**WHAT TO WORK ON:**
1 > In the DICOM support pull request, which parameter does the author say is explicitly supported so that corrupted DICOM files can be loaded?
2 > Write the next part of the DICOM support pull request thread, continuing after its final comment.

**SOURCE EXTRACT:**
= = = = = = =

Add DICOM support
supports #7804 Add support for the dicom file format.
This PR follows PR #7815 and PR #7325 closely.
Remarkable differences:
I made sure that we can load all of pydicom's test data, and encountered the force=True parameter that we explicitly support here. This allows to trying to load corrupted dicom files, we explicitly test this!
There is one dataset with all of dicom's test data on huggingface which can be loaded using this branch with the following script:
from datasets import load_dataset
from datasets import Features, ClassLabel
from datasets.features import Dicom
features = Features({
"dicom": Dicom(force=True), # necessary to be able to load one corrupted file
"label": ClassLabel(num_classes=2)
})
ds = load_dataset("TobiasPitters/dicom-sample-dataset",
features=features)
error_count = 0
for idx, item in enumerate(ds["test"]):
dicom = item["dicom"]
try:
print(f"Type: {type(dicom)}")
if hasattr(dicom, 'PatientID'):
print(f"PatientID: {dicom.PatientID}")
if hasattr(dicom, 'StudyInstanceUID'):
print(f"StudyInstanceUID: {dicom.StudyInstanceUID}")
if hasattr(dicom, 'Modality'):
print(f"Modality: {dicom.Modality}")
except Exception as e:
error_count += 1
print(e)
print(f"Finished processing with {error_count} errors.")
todo:
- [x] add docs (will do so soon)
Awesome ! For the docs should we rename https://huggingface.co/docs/datasets/nifti_dataset to medical_imaging_dataset and have both DICOM and NIfTI together or have separate pages in you opinion ?

= = = = = = =

**PROVIDED INFORMATION:**
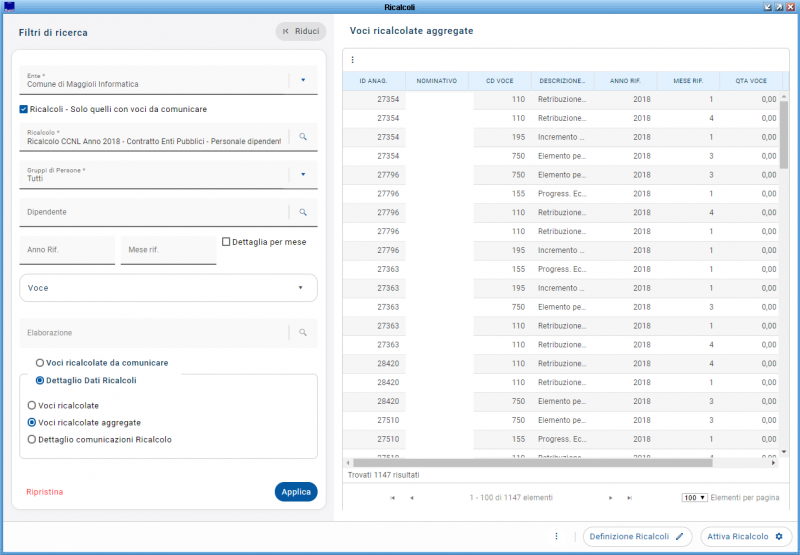
Task: Choose the Dettaglio comunicazioni Ricalcolo option
Action: click(x=32, y=439)
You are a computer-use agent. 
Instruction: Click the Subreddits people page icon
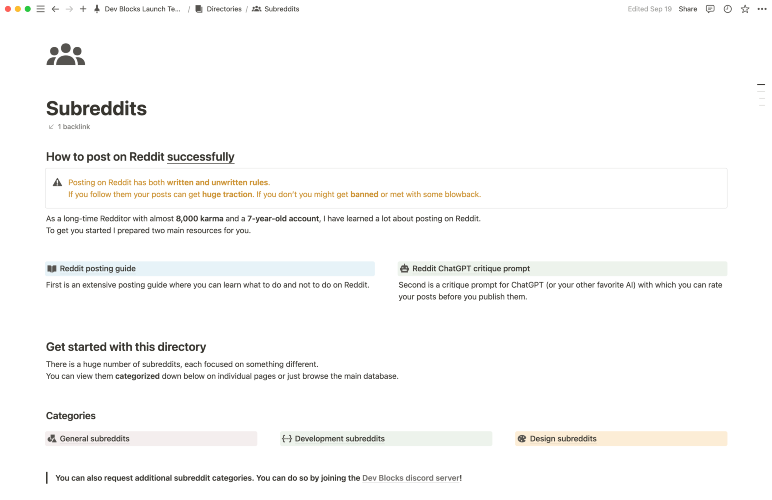tap(65, 54)
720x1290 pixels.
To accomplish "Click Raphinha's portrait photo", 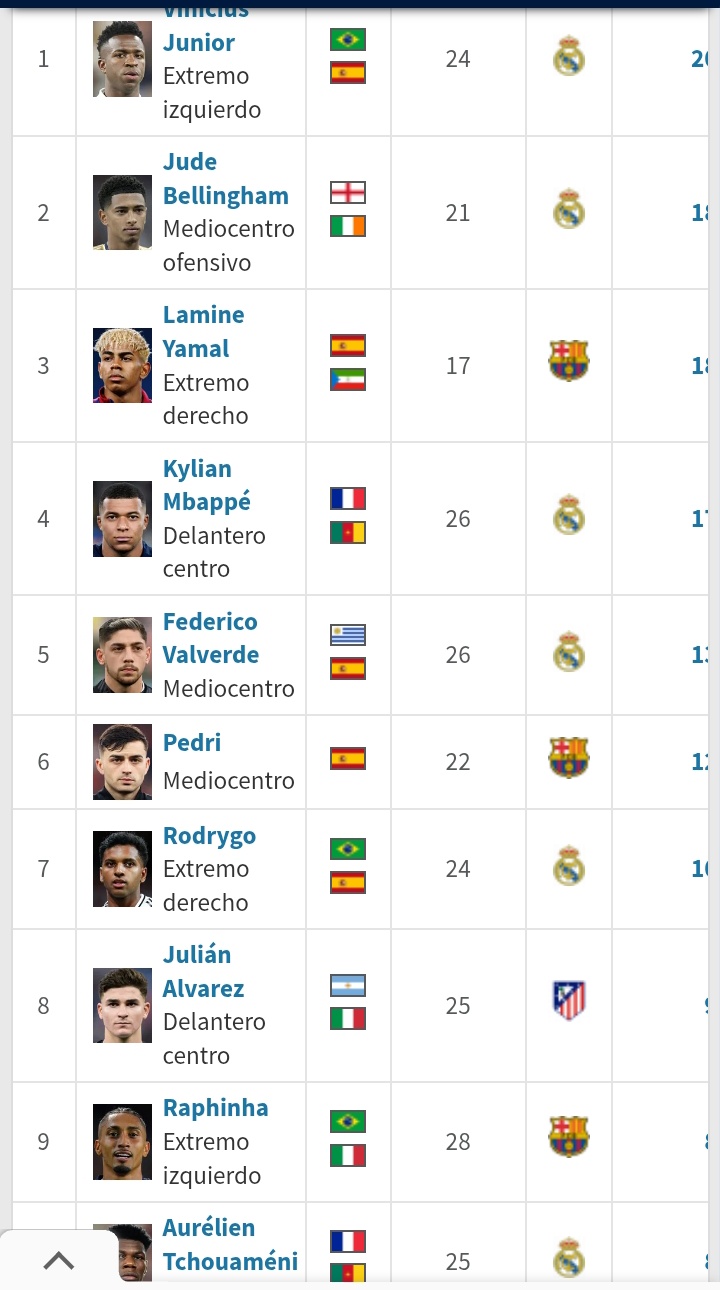I will pyautogui.click(x=122, y=1142).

= = = = = = =

**RESPONSES PER TASK:**
1 > The force=True parameter.

2 >
The docs for this PR live here. All of your documentation changes will be reflected on that endpoint. The docs are available until 30 days after the last update.
Awesome ! For the docs should we rename https://huggingface.co/docs/datasets/nifti_dataset to medical_imaging_dataset and have both DICOM and NIfTI together or have separate pages in you opinion ?
Makes sense, is more intuitive for the user and the pages as proposed in this branch have a lot of overlap. I would then structure it in such a way to write some brief things about medical imaging, then introduce the formats (so basically concatenating the two pages together and removing duplicates).
Pls don't merge currently, since we'll need an embed_storage function in here as well. See
https://github.com/huggingface/datasets/pull/7815#issuecomment-3494094692 and the following conversation
@lhoestq, this is ready for a first round of review.